Antes de dirigirse hacia la puerta, Javier se detuvo junto a ella y le habló en susurros para evitar que los demás lo oyeran.
—Tú aguanta un poco, que lo tuyo está hecho. Mi nombramiento aún se retrasará porque quieren hacerlo oficial en la fiesta del aniversario. Pero a partir de ese día todo va a ser distinto. Confía en mí.

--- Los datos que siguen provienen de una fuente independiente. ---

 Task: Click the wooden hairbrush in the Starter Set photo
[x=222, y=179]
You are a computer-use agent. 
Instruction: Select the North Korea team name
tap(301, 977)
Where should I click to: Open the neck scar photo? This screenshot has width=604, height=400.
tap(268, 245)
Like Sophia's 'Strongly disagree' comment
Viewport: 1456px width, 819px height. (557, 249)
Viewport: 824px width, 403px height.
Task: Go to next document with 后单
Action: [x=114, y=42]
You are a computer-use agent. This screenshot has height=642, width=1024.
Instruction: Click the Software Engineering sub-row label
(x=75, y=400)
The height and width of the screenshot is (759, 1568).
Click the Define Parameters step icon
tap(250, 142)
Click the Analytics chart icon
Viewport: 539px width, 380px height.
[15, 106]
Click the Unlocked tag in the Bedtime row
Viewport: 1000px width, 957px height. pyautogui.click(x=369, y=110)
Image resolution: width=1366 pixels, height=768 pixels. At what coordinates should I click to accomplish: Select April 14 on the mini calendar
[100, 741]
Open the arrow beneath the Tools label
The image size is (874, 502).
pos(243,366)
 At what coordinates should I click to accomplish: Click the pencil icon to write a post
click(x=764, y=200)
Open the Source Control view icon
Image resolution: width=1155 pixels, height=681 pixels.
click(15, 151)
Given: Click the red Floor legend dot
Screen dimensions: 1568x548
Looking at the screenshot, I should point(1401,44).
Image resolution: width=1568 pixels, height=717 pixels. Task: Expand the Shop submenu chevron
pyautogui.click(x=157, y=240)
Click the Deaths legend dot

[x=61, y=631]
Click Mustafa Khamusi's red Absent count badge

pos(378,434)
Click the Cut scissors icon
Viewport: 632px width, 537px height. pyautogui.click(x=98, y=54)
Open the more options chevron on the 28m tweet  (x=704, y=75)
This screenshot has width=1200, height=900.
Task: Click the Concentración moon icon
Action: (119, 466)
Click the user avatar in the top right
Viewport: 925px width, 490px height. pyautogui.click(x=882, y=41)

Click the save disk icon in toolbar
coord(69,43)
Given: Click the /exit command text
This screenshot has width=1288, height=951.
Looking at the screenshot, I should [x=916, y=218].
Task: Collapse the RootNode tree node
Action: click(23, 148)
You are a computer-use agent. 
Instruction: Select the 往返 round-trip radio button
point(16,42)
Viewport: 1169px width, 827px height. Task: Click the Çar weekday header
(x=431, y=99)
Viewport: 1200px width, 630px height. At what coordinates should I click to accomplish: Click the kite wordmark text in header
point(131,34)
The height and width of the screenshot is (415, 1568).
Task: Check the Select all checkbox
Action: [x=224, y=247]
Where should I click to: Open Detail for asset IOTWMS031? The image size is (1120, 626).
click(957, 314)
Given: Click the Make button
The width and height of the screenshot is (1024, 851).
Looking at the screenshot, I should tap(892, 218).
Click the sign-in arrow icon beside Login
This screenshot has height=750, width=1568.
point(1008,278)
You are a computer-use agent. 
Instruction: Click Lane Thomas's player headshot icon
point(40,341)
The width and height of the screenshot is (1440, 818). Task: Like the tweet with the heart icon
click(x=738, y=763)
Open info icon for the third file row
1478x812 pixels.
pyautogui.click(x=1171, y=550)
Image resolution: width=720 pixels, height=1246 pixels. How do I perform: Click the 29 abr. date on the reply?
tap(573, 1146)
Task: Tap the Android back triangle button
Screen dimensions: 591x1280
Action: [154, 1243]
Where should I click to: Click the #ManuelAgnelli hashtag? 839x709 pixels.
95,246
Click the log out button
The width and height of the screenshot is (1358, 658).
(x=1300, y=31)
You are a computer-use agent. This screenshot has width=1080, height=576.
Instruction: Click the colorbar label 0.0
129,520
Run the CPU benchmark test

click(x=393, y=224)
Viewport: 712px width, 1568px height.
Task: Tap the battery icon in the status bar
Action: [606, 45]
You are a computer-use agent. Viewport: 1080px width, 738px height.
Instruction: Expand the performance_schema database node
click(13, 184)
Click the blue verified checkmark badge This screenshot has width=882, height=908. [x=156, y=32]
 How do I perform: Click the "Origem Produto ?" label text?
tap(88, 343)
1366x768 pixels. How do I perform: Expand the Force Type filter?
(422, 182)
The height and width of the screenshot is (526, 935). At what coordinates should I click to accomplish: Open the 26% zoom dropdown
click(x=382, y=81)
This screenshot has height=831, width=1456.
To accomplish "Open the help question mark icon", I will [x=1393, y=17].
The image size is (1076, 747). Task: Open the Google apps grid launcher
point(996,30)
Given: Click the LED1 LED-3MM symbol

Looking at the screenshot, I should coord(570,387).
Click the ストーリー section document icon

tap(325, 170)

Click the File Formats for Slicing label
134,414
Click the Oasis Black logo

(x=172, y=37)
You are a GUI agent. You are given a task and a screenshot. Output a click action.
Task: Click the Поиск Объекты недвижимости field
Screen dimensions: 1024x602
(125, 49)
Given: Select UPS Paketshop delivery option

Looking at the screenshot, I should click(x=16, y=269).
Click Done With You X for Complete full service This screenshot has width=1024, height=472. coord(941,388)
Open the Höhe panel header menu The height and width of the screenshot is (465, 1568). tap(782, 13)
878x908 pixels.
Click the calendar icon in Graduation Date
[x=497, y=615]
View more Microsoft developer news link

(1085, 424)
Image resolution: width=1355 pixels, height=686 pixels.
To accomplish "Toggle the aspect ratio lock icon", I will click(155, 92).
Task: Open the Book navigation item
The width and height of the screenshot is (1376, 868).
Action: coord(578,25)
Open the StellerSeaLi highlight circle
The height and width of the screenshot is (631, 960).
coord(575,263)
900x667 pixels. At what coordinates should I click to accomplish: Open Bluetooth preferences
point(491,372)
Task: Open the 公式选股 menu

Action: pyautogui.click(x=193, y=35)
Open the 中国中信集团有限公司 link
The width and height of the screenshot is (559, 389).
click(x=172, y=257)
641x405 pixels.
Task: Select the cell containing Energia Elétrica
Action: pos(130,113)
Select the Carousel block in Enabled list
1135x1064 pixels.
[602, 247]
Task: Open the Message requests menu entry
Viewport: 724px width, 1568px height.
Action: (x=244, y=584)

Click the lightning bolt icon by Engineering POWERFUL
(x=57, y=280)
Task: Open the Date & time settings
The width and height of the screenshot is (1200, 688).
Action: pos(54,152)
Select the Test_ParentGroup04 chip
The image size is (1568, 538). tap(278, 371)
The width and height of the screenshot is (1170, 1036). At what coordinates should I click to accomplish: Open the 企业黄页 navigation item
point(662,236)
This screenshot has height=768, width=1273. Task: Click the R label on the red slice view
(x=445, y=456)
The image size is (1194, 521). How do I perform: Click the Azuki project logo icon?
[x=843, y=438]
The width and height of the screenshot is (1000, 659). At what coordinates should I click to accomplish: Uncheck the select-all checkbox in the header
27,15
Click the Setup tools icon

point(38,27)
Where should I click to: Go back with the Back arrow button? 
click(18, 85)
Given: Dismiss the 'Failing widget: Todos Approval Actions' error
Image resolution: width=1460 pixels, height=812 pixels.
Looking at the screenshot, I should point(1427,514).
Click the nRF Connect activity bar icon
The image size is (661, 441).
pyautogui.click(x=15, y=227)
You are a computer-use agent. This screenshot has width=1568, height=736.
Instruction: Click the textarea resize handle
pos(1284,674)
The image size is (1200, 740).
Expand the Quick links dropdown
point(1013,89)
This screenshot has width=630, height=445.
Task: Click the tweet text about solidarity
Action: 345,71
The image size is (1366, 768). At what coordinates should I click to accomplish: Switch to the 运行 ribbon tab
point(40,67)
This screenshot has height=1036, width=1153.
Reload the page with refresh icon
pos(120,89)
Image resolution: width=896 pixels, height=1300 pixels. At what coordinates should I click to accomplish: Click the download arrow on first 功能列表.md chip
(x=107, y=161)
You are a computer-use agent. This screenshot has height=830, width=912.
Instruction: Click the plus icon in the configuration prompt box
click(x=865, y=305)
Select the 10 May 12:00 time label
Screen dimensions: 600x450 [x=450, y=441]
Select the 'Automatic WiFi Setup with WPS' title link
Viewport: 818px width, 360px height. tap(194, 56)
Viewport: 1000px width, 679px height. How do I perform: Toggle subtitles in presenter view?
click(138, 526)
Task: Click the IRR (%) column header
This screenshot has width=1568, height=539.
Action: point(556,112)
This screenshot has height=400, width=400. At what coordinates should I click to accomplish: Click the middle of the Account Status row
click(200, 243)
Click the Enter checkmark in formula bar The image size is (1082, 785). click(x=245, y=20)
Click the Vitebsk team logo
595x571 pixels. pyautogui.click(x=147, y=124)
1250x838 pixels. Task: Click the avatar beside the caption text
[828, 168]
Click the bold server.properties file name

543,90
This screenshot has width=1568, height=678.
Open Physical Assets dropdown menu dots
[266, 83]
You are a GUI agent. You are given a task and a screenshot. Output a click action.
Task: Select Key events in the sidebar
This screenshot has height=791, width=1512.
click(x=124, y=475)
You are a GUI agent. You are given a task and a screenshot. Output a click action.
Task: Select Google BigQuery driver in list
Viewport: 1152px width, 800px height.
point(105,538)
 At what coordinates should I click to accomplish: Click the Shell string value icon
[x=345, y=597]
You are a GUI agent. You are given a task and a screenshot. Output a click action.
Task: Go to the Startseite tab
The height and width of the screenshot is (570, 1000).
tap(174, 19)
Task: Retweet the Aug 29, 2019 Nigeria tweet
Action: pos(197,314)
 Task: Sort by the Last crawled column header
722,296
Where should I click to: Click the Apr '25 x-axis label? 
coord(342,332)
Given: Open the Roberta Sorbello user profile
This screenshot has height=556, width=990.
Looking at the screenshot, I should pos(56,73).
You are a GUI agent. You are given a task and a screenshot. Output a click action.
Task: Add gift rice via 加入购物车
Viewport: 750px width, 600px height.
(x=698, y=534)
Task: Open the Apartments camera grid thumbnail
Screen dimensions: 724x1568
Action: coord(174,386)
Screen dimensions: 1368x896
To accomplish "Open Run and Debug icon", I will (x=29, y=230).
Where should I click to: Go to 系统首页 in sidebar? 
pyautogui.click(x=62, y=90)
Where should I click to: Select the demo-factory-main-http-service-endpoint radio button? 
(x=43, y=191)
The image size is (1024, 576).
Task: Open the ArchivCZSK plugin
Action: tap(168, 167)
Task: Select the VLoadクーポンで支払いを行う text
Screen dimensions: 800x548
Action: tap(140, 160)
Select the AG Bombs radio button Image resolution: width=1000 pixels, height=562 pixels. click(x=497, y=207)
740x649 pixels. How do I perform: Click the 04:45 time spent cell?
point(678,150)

Y, sin más, se fue, dejando un silencio cortante en el ambiente. Dulce miró a sus compañeros sin saber qué decir. Cada uno aporreaba su teclado sin apartar la vista del monitor. Quería decirles que ella no había pedido el traslado, como tampoco había pedido que la asignaran a ese departamento. Que ella tenía un plan que no incluía en ningún caso trabar amistad con unos compañeros de trabajo en los que, egoístamente, no había pensado mientras lo maquinaba. Que en el poco tiempo que habían pasado juntos les había tomado muchísimo cariño y que se sentía muy miserable por haberlos herido, aunque fuera sin querer. Quería decirles muchas cosas, pero no lo hizo. Agachó la cabeza y, con los ojos llorosos, empezó a revisar el código que Gutiérrez le había enviado.